- A leading airdrop producer explains the new forces at work in the gift token market.
- Even if recent airdrops haven’t lived up to previous ones, that doesn’t mean they all will.
- Some farmers take a “spray and pray” approach.
Airdrops, where crypto projects distribute valuable tokens to their early adopters, have offered enterprising DeFi enthusiasts the opportunity to make millions.
But according to CC2Ventures, a pseudonymous crypto personality who claims to have made more than seven figures from airdrops, it is increasingly difficult for newcomers to replicate its success.
“Airdrops are here to stay, but only a few will be printed and it will be increasingly difficult to kill them,” he said. DL News.
Value Compression
Throughout 2023 and 2024, DeFi users who held on through the crypto winter were rewarded with several lucrative airdrops.
In October 2023, modular blockchain Celestia airdropped 60 million of its TIA token – worth $1.2 billion at its peak valuation – to users of Ethereum and Cosmos, among others.
Later that year, Solana project Jito launched its JTO token and distributed 10% of it to early adopters. At the JTO token’s peak valuation, those who received the smallest allocations could sell their stash for over $20,000.
But in recent months, many hopeful airdrop chasers have felt shortchanged.
When Ethereum layer 2’s Scroll and ZKsync airdropped their tokens in late 2024, users complained about paltry allocations or being left out of airdrops altogether.

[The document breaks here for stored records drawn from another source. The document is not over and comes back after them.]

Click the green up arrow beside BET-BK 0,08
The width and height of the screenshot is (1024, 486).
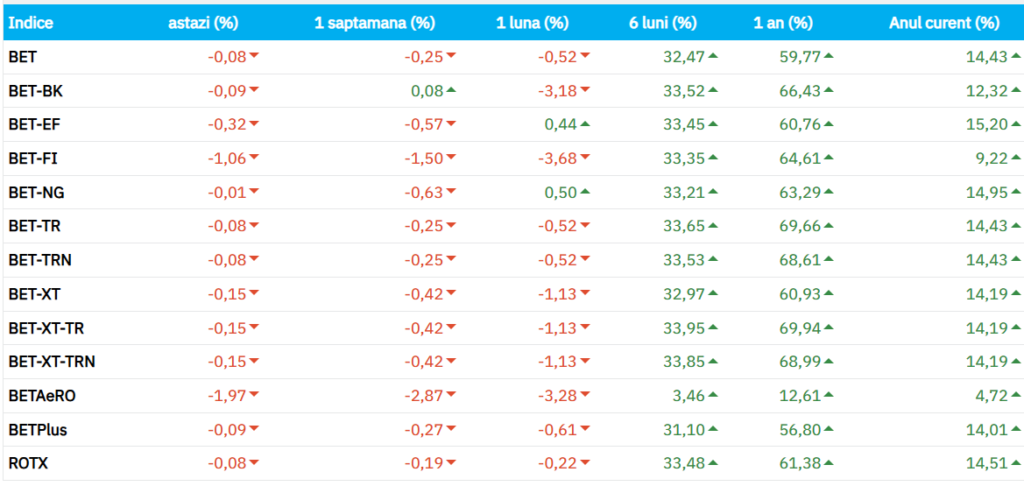pyautogui.click(x=452, y=90)
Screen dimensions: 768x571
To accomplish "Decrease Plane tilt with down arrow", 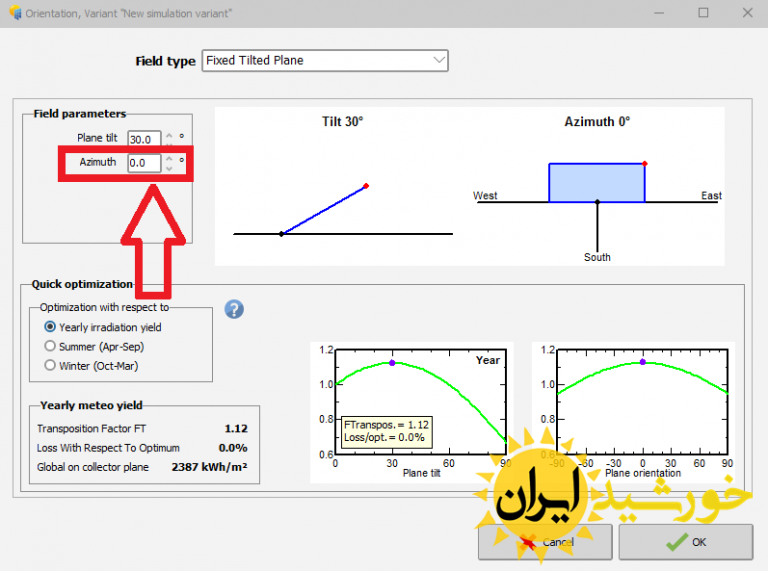I will [x=169, y=143].
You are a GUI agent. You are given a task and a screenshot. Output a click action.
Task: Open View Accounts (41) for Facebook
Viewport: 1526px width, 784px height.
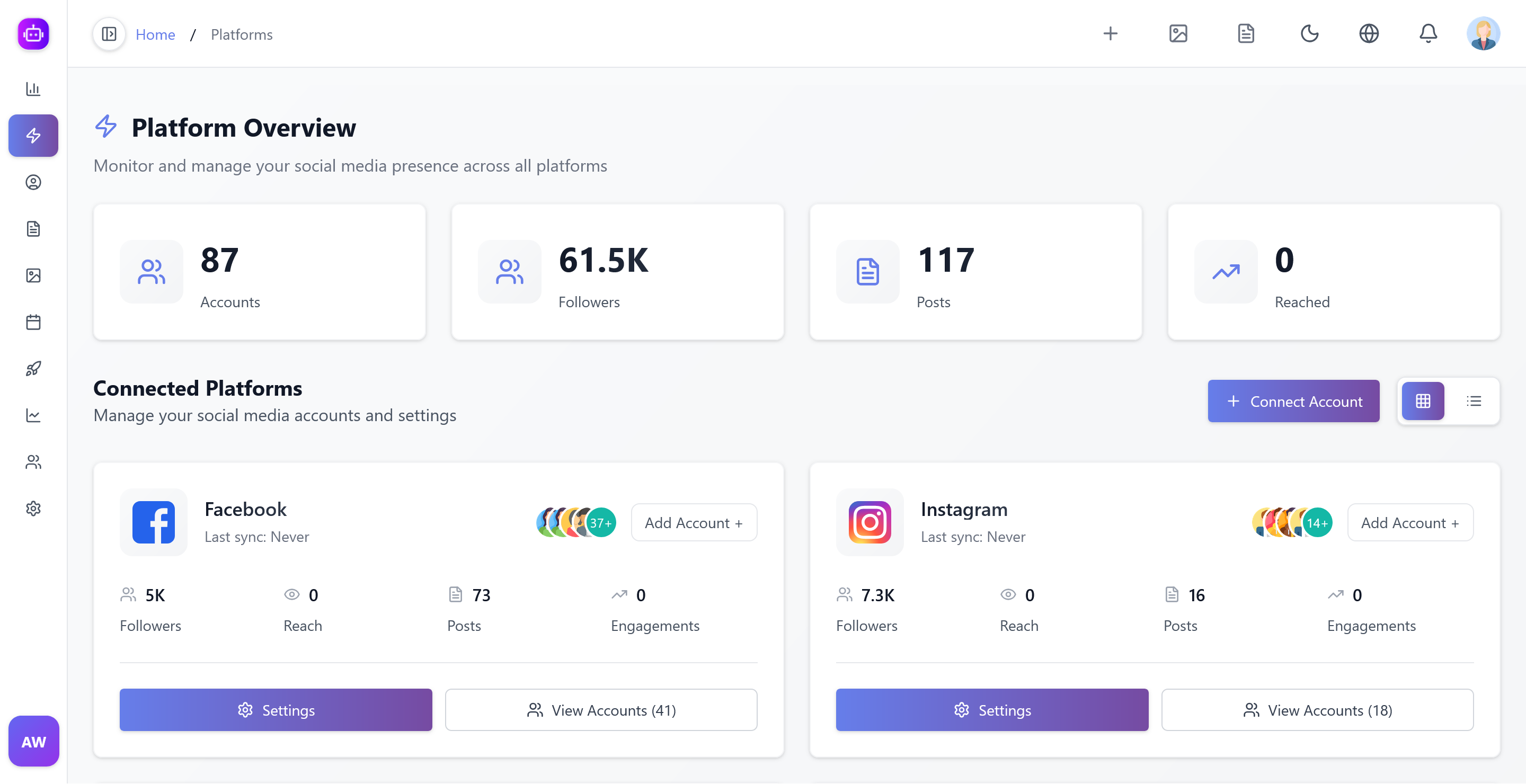coord(601,710)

Join the community to receive our latest stories and updates
“Farmers received millions of tokens from ZKsync,” said Farea, a pseudonymous self-described airdrop hunter. DL News in June. “But people who did this for two years only got 1,200 (tokens).”
Many of those who obtained tokens chose to sell them, as highlighted by the poor performance of Scroll’s SCR and ZKsync’s ZKS tokens compared to Celestia and Jito’s tokens.

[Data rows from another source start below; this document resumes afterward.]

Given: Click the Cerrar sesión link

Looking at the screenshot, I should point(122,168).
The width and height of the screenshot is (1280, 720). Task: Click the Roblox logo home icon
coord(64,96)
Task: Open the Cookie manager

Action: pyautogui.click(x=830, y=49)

“The market as a whole has improved.”
— CC2Adventures
CC2Ventures said the growing number of similar projects launching tokens – such as Layer 2s – was leading to valuation compression.
“Previously there were only two or three layer 2s with a token: Optimism, Arbitrum, Immutable; now there are more than 20,” he said.
Simply put, the more projects launch tokens, the harder it is for the market to maintain high valuations for each of them.
Ousted
In 2020, leading decentralized exchange Uniswap was among the first DeFi protocols to perform an airdrop, rewarding early users who traded on the platform with UNI tokens.
Because the Uniswap airdrop and other similar early airdrops were unexpected and occurred when DeFi was a smaller sector, they rewarded a smaller number of users. This meant larger payments for each person.
But five years later, this dynamic has changed significantly.
Institutions, venture capitalists and other big players have joined the airdrop farming game, lured by the lucrative returns, CC2Ventures said. And with greater awareness, tokens distributed by projects are distributed among more people.
“The market as a whole has improved,” CC2Ventures said.
The often predictable eligibility criteria that projects use to decide who will receive an airdrop and who will not have not allowed airdrop farmers, especially organized ones, to ensure that they get a payment.
Silver lining
Even though many recent airdrops haven’t lived up to previous ones, that doesn’t mean they all will.
“There will always be outliers that print massively due to the market overlooking the opportunity early on,” CC2Ventures said.
Such a situation could arise, he said, when a DeFi project begins to attract a large number of users and capital after a long period of operation.
Perpetual exchange Hyperliquid, which dropped its HYPE token in November, is an example of this phenomenon. It launched its airdrop “points” campaign in November 2023, when the platform was tiny compared to its competitors.
But predicting the next Hyperliquide is easier said than done. CC2Ventures takes no risks.
“A spray-and-pray approach — growing them all — works best,” he said.